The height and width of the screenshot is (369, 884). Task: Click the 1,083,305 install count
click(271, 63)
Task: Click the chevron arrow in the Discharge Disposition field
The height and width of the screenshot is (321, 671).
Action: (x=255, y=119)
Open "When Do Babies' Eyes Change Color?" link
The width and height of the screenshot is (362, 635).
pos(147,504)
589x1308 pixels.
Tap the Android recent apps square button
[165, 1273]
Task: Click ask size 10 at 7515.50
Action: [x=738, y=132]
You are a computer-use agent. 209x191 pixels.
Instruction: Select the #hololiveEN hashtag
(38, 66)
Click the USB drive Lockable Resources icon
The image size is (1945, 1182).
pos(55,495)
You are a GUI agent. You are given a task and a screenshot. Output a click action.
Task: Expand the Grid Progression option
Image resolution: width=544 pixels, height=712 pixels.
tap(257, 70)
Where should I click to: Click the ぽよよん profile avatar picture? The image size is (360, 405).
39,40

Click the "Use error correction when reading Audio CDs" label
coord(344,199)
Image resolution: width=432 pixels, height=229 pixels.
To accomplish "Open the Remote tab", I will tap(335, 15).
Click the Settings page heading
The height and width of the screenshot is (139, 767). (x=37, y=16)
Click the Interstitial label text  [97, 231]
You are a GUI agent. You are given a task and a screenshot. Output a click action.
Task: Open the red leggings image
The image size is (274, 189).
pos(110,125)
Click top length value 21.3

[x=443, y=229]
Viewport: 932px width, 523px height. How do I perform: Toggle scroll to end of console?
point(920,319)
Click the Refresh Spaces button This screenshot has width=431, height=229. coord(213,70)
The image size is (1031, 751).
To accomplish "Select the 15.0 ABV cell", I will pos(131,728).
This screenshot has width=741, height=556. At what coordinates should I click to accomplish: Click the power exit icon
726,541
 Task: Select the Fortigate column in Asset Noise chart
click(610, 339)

### WHAT YOU HAVE TO DO
Could you reproduce every line from the one containing "Task: Select the" through the end of the listing above, requests included, with each coordinate in the answers shifted by -34?

### CORRECT ANSWER
 Task: Select the Fortigate column in Asset Noise chart
click(576, 305)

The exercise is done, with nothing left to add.